The most recent battle erupted in an area of table-flat steppe in Ukraine’s south, an unforgiving landscape for war with little cover for advancing troops, where Russia has laid mine belts and dug layer upon layer of defensive trenches. Ukraine’s military and a local Russian-appointed official, Vladimir Rogov, said on Friday that heavy fighting was taking place south of the town of Orikhiv.

That area is near where military analysts have said for months that the Ukrainians might focus the brunt of a counteroffensive operation, armed with their newly acquired arsenal of Western tanks and armored personnel carriers. Kyiv’s push there, analysts say, is part of an effort to drive a wedge into land that Russia has seized since launching its full-scale invasion last year, splitting the territory into two and cutting Moscow’s supply lines to the occupied Crimean Peninsula.

Beginning on Thursday, Russian pro-war bloggers and the Russian military reported that Ukraine had unsuccessfully attempted an advance a few miles east of Orikhiv, near the village of Mala Tokmachka. Videos and photos posted by the bloggers, and verified by The New York Times, show that at least three Leopard 2 tanks and eight American-made Bradley fighting vehicles were recently abandoned by Ukrainian troops or destroyed.

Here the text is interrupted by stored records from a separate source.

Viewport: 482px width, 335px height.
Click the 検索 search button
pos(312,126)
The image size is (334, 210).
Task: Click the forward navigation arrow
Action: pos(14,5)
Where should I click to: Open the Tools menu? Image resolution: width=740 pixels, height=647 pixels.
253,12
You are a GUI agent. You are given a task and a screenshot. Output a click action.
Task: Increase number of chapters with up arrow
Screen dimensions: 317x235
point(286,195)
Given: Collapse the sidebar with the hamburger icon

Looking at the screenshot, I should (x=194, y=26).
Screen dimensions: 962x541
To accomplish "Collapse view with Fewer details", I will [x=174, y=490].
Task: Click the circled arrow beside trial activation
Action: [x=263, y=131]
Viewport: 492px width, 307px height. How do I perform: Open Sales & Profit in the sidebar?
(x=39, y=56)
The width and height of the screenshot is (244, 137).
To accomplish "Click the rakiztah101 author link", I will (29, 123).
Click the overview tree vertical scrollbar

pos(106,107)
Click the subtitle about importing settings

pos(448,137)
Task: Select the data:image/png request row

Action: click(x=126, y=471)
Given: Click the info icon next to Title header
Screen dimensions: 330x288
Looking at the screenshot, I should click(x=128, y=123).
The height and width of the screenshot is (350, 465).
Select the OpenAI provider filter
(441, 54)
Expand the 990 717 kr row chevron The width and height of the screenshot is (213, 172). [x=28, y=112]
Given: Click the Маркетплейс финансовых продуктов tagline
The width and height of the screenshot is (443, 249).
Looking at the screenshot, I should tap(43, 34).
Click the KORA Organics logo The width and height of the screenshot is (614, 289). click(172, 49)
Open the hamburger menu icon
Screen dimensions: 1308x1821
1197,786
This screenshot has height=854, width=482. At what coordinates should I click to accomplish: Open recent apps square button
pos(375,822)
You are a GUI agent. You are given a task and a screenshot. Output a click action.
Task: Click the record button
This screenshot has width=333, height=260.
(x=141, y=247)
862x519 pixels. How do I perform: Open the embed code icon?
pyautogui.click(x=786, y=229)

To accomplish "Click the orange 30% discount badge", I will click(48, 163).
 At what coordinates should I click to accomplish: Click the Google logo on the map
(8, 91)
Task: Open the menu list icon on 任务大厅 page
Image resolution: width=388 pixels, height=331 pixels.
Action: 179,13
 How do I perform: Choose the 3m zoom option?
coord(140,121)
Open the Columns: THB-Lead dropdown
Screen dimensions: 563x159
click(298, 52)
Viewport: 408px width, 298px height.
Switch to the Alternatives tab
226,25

Two U.S. officials, speaking on condition of anonymity to discuss sensitive military operations, said that advancing Ukrainian forces had suffered casualties, but that American assessments quantifying those losses were still being developed. The officials said that Russians had also suffered some casualties.

In most military campaigns, attacking forces typically suffer higher initial losses than dug-in defenders, and much of the terrain in Ukraine’s south is flat, open ground — leaving troops and armored vehicles exposed to enemy artillery.

The Times also verified, according to images posted by a Ukrainian brigade, that Ukrainian troops were on foot in Lobkove, a settlement west of Orikhiv, for the first time in the vicinity of the offensive. But the videos and images have emerged hours or days after they were taken, and many have come from pro-Russian sources, making it impossible to determine which side has an advantage in the fighting.

About 60 miles east of Orikhiv, Ukraine was also attacking across the plains near the town of Velyka Novosilka, where a deputy defense minister, Hanna Malyar, said on Thursday that a battle was being fought. Ukrainian officials have also said they are attacking Russian positions on the outskirts of the eastern city of Bakhmut, which fell to Russian forces last month after the longest and bloodiest battle of the war. Ukraine’s military said on Thursday that it had advanced by several hundred yards near Bakhmut.

The attack near Orikhiv is plowing directly into a dense line of Russian defenses, suggesting that Ukraine might try a direct assault on one of the shortest routes to splitting Russian-held territory. Commercial satellite images have shown multiple lines of Russian defenses in the area, where Moscow’s forces have spent months laying mine belts, digging bunkers and setting out concrete barriers for tanks.

Pentagon officials and military analysts have warned against trying to make broad assessments about Ukraine’s success based on a few days of fighting in a few locations.

“This isn’t something you judge based on a few days of fighting,” Michael Kofman, the director of Russian studies at CNA, a research institute in Arlington, Va., said in a Twitter message on Friday. “The offensive will play out over weeks and likely months.”

Christiaan Triebert and Haley Willis contributed reporting.